Tarihe Çöl kaplanı olarak geçen Fahrettin Paşa, Medine’yi işte bu Şerif Hüseyin isimli hainin askerlerine karşı savundu. Sözde bizimle aynı Allaha, kitaba, peygambere inanan Araplar, İngilizlerle iş birliği yaparak bizimle savaşıyorlardı.
Bunun adı ihanet değil de nedir? Hiç lafı eğip bükmeye gerek yok. Yok, efendim orduda Arap askerler de varmış bizimle savaşmışlar diyerek tarihi çarpıtmayın.
Aynı yorumu Ermeniler için yapıyor musunuz?
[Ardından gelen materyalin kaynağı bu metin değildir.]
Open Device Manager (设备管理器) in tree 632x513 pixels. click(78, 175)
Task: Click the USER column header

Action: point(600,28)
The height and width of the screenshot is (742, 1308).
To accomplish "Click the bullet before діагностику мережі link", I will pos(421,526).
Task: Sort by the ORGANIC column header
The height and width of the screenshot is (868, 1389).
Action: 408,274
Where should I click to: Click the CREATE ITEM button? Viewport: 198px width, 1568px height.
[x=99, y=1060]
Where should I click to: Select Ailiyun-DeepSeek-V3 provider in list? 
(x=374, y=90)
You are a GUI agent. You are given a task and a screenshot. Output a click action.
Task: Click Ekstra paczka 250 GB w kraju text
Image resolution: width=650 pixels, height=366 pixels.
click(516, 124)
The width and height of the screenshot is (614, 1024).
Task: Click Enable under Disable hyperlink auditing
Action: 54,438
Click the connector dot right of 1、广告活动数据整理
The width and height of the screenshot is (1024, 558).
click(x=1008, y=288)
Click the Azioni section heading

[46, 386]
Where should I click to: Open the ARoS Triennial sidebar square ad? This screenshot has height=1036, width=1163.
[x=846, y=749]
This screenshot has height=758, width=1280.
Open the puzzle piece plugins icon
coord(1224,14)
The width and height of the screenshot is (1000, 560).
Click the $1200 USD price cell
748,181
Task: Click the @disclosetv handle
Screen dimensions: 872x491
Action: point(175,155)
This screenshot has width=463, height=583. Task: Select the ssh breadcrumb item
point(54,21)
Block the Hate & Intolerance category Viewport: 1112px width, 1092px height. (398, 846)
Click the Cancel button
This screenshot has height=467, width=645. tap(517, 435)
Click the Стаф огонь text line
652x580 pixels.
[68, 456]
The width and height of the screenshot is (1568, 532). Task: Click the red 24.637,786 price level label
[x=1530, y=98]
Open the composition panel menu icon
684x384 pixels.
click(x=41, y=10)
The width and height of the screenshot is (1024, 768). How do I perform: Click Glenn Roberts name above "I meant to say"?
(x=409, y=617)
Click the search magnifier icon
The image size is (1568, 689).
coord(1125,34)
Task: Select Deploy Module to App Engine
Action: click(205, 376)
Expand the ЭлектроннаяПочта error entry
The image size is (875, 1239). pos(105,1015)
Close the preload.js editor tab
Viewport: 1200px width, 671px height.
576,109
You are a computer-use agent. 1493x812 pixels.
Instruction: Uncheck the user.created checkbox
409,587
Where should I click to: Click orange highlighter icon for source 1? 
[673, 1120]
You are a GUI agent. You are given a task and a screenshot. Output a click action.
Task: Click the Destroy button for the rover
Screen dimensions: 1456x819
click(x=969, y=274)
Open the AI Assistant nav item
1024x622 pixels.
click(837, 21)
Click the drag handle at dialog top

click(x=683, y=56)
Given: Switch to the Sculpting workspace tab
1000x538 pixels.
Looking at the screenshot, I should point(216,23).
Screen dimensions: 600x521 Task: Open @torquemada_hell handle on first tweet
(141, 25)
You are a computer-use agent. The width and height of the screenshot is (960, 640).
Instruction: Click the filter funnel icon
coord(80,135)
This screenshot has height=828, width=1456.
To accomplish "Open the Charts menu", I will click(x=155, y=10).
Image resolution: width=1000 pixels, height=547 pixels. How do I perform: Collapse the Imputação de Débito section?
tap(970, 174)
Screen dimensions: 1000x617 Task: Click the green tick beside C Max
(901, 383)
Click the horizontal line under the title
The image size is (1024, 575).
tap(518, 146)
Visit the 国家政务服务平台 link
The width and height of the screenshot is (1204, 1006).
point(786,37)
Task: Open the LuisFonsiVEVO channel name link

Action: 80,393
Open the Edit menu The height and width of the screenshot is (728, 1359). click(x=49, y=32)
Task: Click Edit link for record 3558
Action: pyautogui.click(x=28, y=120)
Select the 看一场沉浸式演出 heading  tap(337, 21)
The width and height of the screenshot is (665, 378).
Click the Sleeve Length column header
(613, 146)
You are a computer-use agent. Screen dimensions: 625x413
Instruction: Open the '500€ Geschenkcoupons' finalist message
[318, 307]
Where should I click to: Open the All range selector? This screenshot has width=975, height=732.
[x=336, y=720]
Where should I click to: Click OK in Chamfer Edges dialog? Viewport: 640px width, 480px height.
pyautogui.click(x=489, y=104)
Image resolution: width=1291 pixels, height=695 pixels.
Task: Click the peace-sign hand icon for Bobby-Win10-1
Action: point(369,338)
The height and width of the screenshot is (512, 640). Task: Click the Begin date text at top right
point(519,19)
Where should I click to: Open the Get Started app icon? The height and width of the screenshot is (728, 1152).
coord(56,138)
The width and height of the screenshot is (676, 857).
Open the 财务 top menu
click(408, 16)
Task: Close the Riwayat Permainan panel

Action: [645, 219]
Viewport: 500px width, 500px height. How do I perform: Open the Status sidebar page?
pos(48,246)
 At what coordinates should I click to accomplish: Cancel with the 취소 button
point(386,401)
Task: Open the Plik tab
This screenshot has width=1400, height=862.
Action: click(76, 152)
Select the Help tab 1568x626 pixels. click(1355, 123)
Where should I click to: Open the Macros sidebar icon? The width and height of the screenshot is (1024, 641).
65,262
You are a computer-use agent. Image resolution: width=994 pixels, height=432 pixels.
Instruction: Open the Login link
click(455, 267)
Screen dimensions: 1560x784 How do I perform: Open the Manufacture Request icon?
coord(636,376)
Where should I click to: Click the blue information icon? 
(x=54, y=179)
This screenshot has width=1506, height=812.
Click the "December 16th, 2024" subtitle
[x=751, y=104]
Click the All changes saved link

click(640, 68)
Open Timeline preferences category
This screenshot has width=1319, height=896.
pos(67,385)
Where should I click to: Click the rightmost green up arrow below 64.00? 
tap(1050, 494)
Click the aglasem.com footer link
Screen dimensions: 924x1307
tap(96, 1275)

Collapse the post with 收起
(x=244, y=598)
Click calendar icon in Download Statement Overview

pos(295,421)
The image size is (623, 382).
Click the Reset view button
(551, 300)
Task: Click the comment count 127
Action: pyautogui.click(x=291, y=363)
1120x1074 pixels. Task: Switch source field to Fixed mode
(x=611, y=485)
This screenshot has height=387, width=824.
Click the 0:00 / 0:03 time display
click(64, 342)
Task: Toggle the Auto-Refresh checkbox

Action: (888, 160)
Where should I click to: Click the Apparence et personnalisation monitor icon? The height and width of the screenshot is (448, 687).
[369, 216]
HAYIR
Doğuda Ermeni çetecileri kadınlarımıza tecavüz edip çoluk çocuk demeden katliam yaparken Osmanlı ordusunda savaşan Ermeni askerler, paşalar vardı ama ben hiçbir İslamcının Ermenileri Araplar gibi savunduğunu görmedim.
Sizlerin toz kondurmadığınız Araplar işte bu…
100 yıl önce boyunduruğumuz altında yaşan bir Arap çıkıp Medine’yi düşmana teslim etmeyen Fahrettin Paşa’ya ve Türk milletine hırsız deme küstahlığını gösteriyor.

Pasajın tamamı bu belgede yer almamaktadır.